Supplied passage »

There are at least 20 teams, including almost every potential playoff squad, seriously interested in signing wide receiver Antonio Brown.
That's according to three general managers who were asked which teams they believed might sign the former Steeler, Raider and Patriot, who is in football stasis as the NFL investigates sexual assault allegations. The only potential playoff team the executives believed would not sign Brown was New England, which dumped him earlier this season.
Teams largely believe Brown is still a transformational talent on the field. Indeed, Brown's 841 career receptions are the second-most of any receiver, behind Larry Fitzgerald's 844, since he entered the NFL in 2010.
But there's another side to this equation, according to the GMs, and that is Brown's troubling behavior. From the very serious allegations of sexual assault to the very silly but professionally damaging posts he's submitted on social media, Brown has turned off a handful of teams as well.
"There are teams disgusted by what he's doing," one AFC general manager said.
Still, the GM admitted, "He is drawing a lot of interest, [but] a lot of teams wish he would just shut up."
If Brown could just stay off Twitter and stop doin' it for the 'Gram, every team would eventually try to sign him, the same GM said. That's how valuable he is to many franchises.

Record excerpts »

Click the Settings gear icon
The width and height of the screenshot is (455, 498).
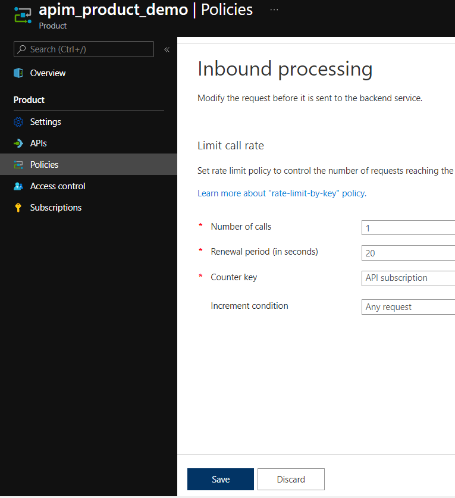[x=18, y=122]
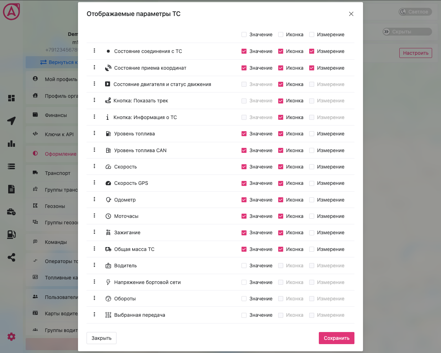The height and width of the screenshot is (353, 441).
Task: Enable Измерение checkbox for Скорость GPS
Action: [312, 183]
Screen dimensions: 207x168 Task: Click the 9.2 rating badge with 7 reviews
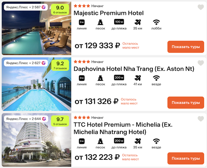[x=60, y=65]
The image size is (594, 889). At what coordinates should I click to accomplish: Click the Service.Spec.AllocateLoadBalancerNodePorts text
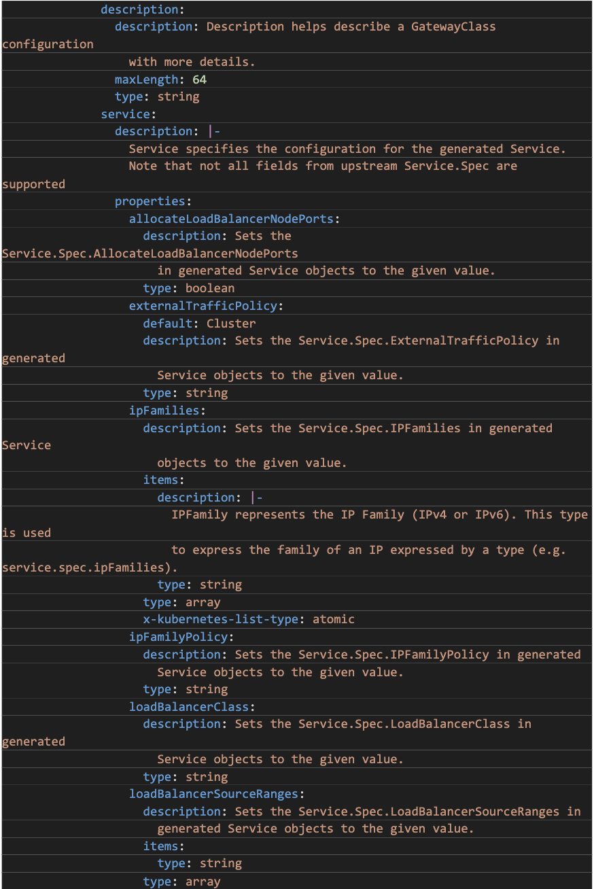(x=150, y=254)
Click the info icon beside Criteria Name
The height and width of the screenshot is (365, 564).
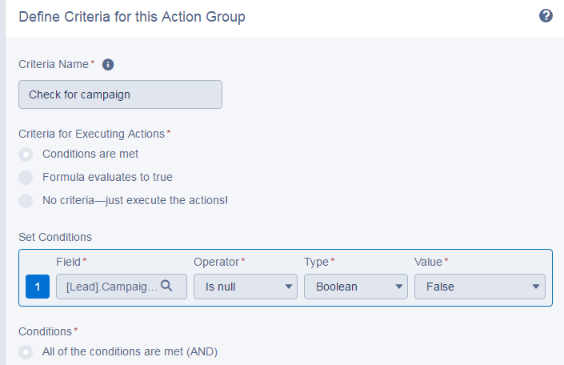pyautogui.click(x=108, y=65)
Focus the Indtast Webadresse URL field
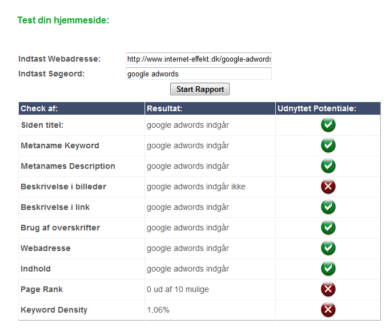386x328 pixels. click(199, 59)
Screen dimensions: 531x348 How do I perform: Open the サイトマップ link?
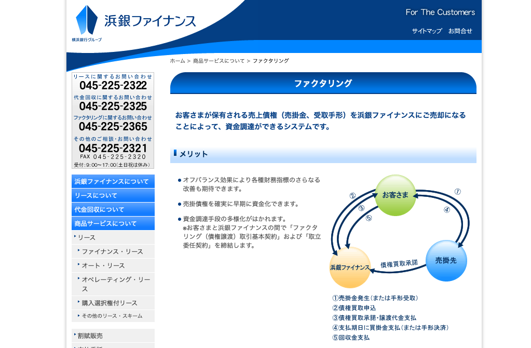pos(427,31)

Task instructions »
• a. Condense the paragraph of the Antonio Brown article beginning "Teams largely believe Brown" into one sentence, keeping its main facts.
• b. Extend the Antonio Brown article beyond its final sentence.
The data originate from a separate source and are unrelated to the Antonio Brown article.

Answers for the tasks »
• a. Teams still consider Brown a transformational talent, and since entering the NFL in 2010 he has 841 receptions, second among receivers only to Larry Fitzgerald's 844.

• b.
Thus Brown, perhaps the best receiver of his generation, remains in an odd, complicated scenario.
First, there are his legal problems. A civil lawsuit filed by a woman named Britney Taylor, who was a trainer for Brown, alleges that the star receiver sexually assaulted her three times in 2017 and 2018 (the last instance, Taylor says, escalated to rape). Brown countersued Taylor in November and contends that their relationship was always consensual. The NFL continues to investigate, and if it finds the accusations are true, it could (and should) punish Brown severely. As of this week, the league had not completed its probe.
Even so, a large number of teams, according to these general managers, would sign Brown now if the NFL weren't looking into the matter.
It's Brown's other issues that have some in that group concerned. What bothers some of them is the fact that he has attacked various NFL teams and officials on social media and generally made a fool of himself.
Over the past year Brown has composed a number of disgraceful posts, and this past week he posted some of his most inflammatory. One since-deleted tweet listed a number of players in the NFL accused of crimes and noted that those players are "still working."
This week, he retweeted two posts that wondered why Roethlisberger could still play in the NFL despite being accused of two sexual assaults (while suggesting in a tweet of his own that the NFL punishes white players differently than black ones). In another post, Brown ripped the union and his own agent (he later deleted those tweets too).
In fairness, a league that claims to prize unity has reason to be concerned about Brown's social media behavior. After he was released by the Patriots in September, he ripped owner Robert Kraft. Before that, he attacked the Raiders for fining him after he skipped a mandatory August walkthrough. In fact, there are few who have escaped Brown's social media wrath.
It all leaves a confusing, toxic mix, which isn't a surprise since Brown is a toxic person.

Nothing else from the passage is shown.